_WHAT TO DO:_
Format the lines of the listing from the line containing "Task: Click the HSA plan row" through the line containing "Action: pos(276,521)", inclusive, as a numbered list with blank lines omitted. Leave the pictures out.

_SUPPLIED DATA:_

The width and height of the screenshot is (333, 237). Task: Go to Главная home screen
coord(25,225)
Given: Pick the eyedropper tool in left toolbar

---

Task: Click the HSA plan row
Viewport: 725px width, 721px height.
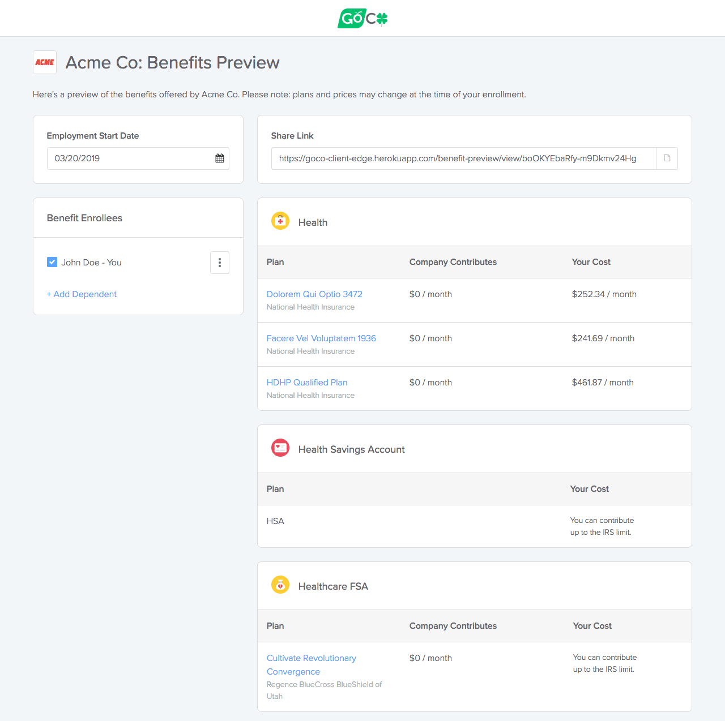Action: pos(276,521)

---

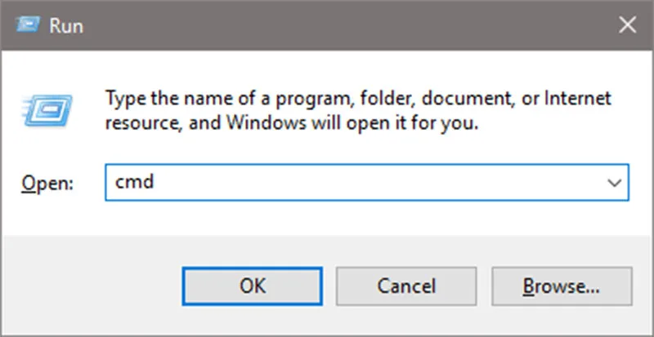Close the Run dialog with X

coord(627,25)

_SOLUTION FOR THIS EXERCISE:_
1. Task: Click the HSA plan row
2. Viewport: 725px width, 721px height.
3. Action: pos(276,521)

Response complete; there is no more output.